▼▼▼
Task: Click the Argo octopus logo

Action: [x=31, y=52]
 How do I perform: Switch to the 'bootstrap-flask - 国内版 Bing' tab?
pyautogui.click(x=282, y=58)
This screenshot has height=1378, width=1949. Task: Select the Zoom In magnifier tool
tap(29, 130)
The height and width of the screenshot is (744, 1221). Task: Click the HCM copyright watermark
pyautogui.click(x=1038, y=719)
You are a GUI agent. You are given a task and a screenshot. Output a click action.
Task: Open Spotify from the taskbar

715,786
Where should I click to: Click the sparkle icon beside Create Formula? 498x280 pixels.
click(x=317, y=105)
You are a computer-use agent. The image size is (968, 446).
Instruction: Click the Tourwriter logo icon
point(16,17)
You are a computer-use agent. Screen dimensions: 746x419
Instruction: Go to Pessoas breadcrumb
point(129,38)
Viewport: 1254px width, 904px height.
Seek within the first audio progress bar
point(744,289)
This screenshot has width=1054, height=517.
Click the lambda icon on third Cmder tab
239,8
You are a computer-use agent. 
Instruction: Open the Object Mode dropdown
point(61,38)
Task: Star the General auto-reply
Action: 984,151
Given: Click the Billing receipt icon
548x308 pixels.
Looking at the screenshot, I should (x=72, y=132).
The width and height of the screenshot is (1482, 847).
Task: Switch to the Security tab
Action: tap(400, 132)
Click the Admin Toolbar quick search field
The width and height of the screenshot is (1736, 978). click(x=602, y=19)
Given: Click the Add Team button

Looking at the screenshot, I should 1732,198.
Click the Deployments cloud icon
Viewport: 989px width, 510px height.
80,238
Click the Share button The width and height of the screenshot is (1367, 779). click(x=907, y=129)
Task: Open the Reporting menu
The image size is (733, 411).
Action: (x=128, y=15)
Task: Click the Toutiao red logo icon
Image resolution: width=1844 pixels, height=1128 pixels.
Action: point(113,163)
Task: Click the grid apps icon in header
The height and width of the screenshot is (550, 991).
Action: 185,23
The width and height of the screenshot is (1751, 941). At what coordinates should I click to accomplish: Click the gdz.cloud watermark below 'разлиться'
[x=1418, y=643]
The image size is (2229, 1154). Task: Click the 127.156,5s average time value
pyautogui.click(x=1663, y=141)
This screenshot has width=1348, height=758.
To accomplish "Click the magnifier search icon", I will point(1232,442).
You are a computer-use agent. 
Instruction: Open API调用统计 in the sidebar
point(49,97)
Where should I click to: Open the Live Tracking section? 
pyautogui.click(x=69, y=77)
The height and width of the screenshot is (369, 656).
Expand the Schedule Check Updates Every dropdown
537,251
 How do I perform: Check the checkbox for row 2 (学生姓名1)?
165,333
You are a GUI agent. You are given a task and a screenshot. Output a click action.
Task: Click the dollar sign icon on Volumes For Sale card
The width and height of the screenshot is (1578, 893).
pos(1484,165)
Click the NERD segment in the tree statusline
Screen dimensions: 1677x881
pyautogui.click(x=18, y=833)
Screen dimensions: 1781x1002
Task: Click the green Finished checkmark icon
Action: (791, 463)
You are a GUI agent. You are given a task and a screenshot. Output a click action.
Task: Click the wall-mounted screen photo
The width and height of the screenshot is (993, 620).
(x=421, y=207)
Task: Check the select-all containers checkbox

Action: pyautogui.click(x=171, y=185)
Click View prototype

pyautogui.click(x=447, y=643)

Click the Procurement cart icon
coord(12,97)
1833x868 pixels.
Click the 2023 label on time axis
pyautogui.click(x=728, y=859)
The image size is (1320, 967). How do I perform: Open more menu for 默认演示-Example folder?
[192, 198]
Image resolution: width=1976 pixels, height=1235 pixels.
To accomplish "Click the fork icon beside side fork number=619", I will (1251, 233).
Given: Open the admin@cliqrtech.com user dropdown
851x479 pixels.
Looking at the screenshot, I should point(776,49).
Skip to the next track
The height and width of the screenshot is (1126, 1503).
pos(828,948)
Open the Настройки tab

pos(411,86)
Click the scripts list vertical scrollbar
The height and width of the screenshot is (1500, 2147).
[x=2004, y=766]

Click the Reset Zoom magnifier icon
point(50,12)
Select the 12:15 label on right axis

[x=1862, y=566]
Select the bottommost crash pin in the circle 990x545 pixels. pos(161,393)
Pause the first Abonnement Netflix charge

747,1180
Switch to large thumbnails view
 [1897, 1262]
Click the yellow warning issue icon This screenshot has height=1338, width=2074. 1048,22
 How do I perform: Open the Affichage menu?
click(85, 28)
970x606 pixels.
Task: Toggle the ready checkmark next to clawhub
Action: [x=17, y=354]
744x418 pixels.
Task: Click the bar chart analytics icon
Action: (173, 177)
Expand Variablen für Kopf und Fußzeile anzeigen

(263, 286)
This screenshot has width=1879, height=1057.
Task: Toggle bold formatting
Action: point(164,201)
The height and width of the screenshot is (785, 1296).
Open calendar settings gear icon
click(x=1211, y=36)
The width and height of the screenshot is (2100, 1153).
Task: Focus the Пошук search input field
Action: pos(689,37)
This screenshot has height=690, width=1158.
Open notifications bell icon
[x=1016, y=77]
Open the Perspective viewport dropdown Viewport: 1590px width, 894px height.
▲▲▲
EXERCISE REQUIREMENTS: Word for word, set down each line of the material.

ANSWER SPACE:
Task: Click the Argo octopus logo

Action: [x=31, y=52]
 How do I perform: Switch to the 'bootstrap-flask - 国内版 Bing' tab?
pyautogui.click(x=282, y=58)
This screenshot has height=1378, width=1949. Task: Select the Zoom In magnifier tool
tap(29, 130)
The height and width of the screenshot is (744, 1221). Task: Click the HCM copyright watermark
pyautogui.click(x=1038, y=719)
You are a GUI agent. You are given a task and a screenshot. Output a click action.
Task: Open Spotify from the taskbar

715,786
Where should I click to: Click the sparkle icon beside Create Formula? 498x280 pixels.
click(x=317, y=105)
You are a computer-use agent. The image size is (968, 446).
Instruction: Click the Tourwriter logo icon
point(16,17)
You are a computer-use agent. Screen dimensions: 746x419
Instruction: Go to Pessoas breadcrumb
point(129,38)
Viewport: 1254px width, 904px height.
Seek within the first audio progress bar
point(744,289)
This screenshot has width=1054, height=517.
Click the lambda icon on third Cmder tab
239,8
You are a computer-use agent. 
Instruction: Open the Object Mode dropdown
point(61,38)
Task: Star the General auto-reply
Action: 984,151
Given: Click the Billing receipt icon
548x308 pixels.
Looking at the screenshot, I should (x=72, y=132).
The width and height of the screenshot is (1482, 847).
Task: Switch to the Security tab
Action: tap(400, 132)
Click the Admin Toolbar quick search field
The width and height of the screenshot is (1736, 978). click(x=602, y=19)
Given: Click the Add Team button

Looking at the screenshot, I should 1732,198.
Click the Deployments cloud icon
Viewport: 989px width, 510px height.
80,238
Click the Share button The width and height of the screenshot is (1367, 779). click(x=907, y=129)
Task: Open the Reporting menu
The image size is (733, 411).
Action: (x=128, y=15)
Task: Click the Toutiao red logo icon
Image resolution: width=1844 pixels, height=1128 pixels.
Action: point(113,163)
Task: Click the grid apps icon in header
The height and width of the screenshot is (550, 991).
Action: 185,23
The width and height of the screenshot is (1751, 941). At what coordinates should I click to accomplish: Click the gdz.cloud watermark below 'разлиться'
[x=1418, y=643]
The image size is (2229, 1154). Task: Click the 127.156,5s average time value
pyautogui.click(x=1663, y=141)
This screenshot has width=1348, height=758.
To accomplish "Click the magnifier search icon", I will point(1232,442).
You are a computer-use agent. 
Instruction: Open API调用统计 in the sidebar
point(49,97)
Where should I click to: Open the Live Tracking section? 
pyautogui.click(x=69, y=77)
The height and width of the screenshot is (369, 656).
Expand the Schedule Check Updates Every dropdown
537,251
 How do I perform: Check the checkbox for row 2 (学生姓名1)?
165,333
You are a GUI agent. You are given a task and a screenshot. Output a click action.
Task: Click the dollar sign icon on Volumes For Sale card
The width and height of the screenshot is (1578, 893).
pos(1484,165)
Click the NERD segment in the tree statusline
Screen dimensions: 1677x881
pyautogui.click(x=18, y=833)
Screen dimensions: 1781x1002
Task: Click the green Finished checkmark icon
Action: (791, 463)
You are a GUI agent. You are given a task and a screenshot. Output a click action.
Task: Click the wall-mounted screen photo
The width and height of the screenshot is (993, 620).
(x=421, y=207)
Task: Check the select-all containers checkbox

Action: pyautogui.click(x=171, y=185)
Click View prototype

pyautogui.click(x=447, y=643)

Click the Procurement cart icon
coord(12,97)
1833x868 pixels.
Click the 2023 label on time axis
pyautogui.click(x=728, y=859)
The image size is (1320, 967). How do I perform: Open more menu for 默认演示-Example folder?
[192, 198]
Image resolution: width=1976 pixels, height=1235 pixels.
To accomplish "Click the fork icon beside side fork number=619", I will (1251, 233).
Given: Open the admin@cliqrtech.com user dropdown
851x479 pixels.
Looking at the screenshot, I should point(776,49).
Skip to the next track
The height and width of the screenshot is (1126, 1503).
pos(828,948)
Open the Настройки tab

pos(411,86)
Click the scripts list vertical scrollbar
The height and width of the screenshot is (1500, 2147).
[x=2004, y=766]

Click the Reset Zoom magnifier icon
point(50,12)
Select the 12:15 label on right axis

[x=1862, y=566]
Select the bottommost crash pin in the circle 990x545 pixels. pos(161,393)
Pause the first Abonnement Netflix charge

747,1180
Switch to large thumbnails view
 [1897, 1262]
Click the yellow warning issue icon This screenshot has height=1338, width=2074. 1048,22
 How do I perform: Open the Affichage menu?
click(85, 28)
970x606 pixels.
Task: Toggle the ready checkmark next to clawhub
Action: [x=17, y=354]
744x418 pixels.
Task: Click the bar chart analytics icon
Action: (173, 177)
Expand Variablen für Kopf und Fußzeile anzeigen

(263, 286)
This screenshot has width=1879, height=1057.
Task: Toggle bold formatting
Action: point(164,201)
The height and width of the screenshot is (785, 1296).
Open calendar settings gear icon
click(x=1211, y=36)
The width and height of the screenshot is (2100, 1153).
Task: Focus the Пошук search input field
Action: pos(689,37)
This screenshot has height=690, width=1158.
Open notifications bell icon
[x=1016, y=77]
Open the Perspective viewport dropdown Viewport: 1590px width, 894px height.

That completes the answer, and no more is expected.